Some teachers don’t know how to handle a student who behaves aggressively, she says, or understand that the behavior might be because of violence the student is experiencing outside school.

She says many teachers seem to “fear” the students, and she thinks it’s partially because many of the teachers aren’t from Oakland and haven’t spent a lot of time in the community. “It shouldn’t matter where they’re from, but there’s more of a relationship if they’re from the same area,” she says.

Woods spoke Wednesday at a community roundtable in Oakland, one of about 200 parents and students who attended the forum to share their input with state and local education officials on how money should be spent in Oakland. Organized by The California Endowment as part of its School Success Express Tour, this was the eighth of twelve forums to be held around the state.

Over the next eight years in California, the state’s new Fair School Funding law (also known as the Local Control Funding Formula) will bring nearly $170 million in increased funding to Oakland Unified, where some 80 percent of students are either low income, designated English Learners or foster youth. These high need students are the intended recipients of the additional funding.

And while the law requires individual schools and parents to have more say in how the money will be spent, proposed regulations set ot be heard by the State Board of Education this week interpreting key portions of the law would give districts increased flexibility in how they spend the new funds. Advocates of disadvantaged students say the increased flexibility would come at the cost of ensuring the funds go to the students they are intended for.

“I hope they don’t forget these inner-city kids,” Woods says of school officials making funding decisions. “For some reason the world always seems to forget. These are kids who become loyal, working citizens. Imagine if they had the education.”

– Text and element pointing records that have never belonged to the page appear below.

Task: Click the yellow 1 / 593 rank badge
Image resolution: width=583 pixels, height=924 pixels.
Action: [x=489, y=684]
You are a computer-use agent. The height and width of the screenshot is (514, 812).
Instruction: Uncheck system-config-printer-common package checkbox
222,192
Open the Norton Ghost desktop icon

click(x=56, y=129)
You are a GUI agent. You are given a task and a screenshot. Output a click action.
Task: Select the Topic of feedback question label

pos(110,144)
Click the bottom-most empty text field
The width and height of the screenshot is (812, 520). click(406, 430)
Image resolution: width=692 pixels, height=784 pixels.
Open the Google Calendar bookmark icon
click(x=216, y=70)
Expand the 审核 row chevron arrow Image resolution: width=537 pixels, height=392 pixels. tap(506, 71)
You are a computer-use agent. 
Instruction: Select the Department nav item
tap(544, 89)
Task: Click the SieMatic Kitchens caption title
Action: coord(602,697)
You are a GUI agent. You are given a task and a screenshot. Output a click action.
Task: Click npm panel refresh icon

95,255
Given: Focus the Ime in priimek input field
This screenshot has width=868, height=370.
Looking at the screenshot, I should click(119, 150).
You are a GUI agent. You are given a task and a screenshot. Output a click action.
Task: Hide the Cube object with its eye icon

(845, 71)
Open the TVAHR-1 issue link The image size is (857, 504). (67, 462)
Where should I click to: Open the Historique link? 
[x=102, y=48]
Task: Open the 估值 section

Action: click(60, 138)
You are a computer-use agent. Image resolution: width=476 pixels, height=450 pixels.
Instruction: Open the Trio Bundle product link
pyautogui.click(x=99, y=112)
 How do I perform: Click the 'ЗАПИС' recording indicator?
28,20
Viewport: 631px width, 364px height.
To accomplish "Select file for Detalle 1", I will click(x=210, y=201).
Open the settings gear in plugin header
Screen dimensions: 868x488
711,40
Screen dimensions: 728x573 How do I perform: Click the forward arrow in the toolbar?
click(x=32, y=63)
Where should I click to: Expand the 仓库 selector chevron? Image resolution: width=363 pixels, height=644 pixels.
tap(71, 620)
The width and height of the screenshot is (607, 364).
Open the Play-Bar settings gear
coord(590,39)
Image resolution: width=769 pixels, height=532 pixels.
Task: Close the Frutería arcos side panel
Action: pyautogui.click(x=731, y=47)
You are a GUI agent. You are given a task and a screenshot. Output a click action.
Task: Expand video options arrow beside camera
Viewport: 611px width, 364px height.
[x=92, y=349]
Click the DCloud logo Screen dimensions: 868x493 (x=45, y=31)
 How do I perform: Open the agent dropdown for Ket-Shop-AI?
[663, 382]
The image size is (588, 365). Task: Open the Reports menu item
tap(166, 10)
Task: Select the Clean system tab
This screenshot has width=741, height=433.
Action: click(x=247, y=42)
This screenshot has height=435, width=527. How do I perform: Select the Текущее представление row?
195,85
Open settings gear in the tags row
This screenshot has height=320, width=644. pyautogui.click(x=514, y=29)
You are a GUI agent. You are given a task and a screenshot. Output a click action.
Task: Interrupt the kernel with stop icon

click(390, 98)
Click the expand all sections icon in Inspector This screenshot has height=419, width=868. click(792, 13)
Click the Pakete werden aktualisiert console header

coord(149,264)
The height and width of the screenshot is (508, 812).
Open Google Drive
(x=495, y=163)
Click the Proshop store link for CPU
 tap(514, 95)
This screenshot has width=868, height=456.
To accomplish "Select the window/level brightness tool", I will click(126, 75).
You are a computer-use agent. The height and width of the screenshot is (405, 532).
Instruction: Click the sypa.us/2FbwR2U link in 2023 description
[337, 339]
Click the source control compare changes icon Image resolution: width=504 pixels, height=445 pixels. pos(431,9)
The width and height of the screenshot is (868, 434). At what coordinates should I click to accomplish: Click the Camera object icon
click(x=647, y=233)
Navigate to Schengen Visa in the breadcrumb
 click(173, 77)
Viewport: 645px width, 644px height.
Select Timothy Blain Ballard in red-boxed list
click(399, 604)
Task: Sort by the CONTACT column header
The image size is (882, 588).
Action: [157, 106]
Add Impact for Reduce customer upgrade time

“Give them the same benefits as others. That’s something that’s never been done,” she says.

Elizabeth Devora, another parent at the forum, has three children attending schools in the district. Like Woods, her primary concern is making sure that teachers are adequately prepared.

Devora says that at her son’s previous school, she was in frequent communication with his teacher, and the teacher repeatedly told her that her son was doing well. But then when his report card arrived, Devora discovered that he had failed all of his classes.

Devora primarily speaks Spanish and her son’s teacher at the time did not; a translator wasn’t made available, which Devora thinks was part of the problem.

Now, when she asks her son’s teachers what needs to be done, they tell her that her son “needs motivation.” When she asks her son what’s wrong, he says that he wants to be able to play sports. At his current school, Devora says, there’s no athletic program.

She thinks the teachers need to be better prepared with strategies for engaging kids, and the schools need to offer more extracurricular activities. “I don’t want children to have to go through this, my own kids or others,” she says.

Akua Jackson, the executive director of Youth Together, an Oakland-based community organization that advocates for better conditions in schools, is most concerned about the lack of transparency in the way financial decisions are made that affect Oakland Unified. “After so many years of disinvestment, it’s easier to [continue to] disinvest than to figure out how to fix this,” she says of the district’s inadequate resources.

But for her, the community forum is a step in the right direction.

“[It’s] not just experts in a room somewhere,” she said, “but parents and students being engaged.”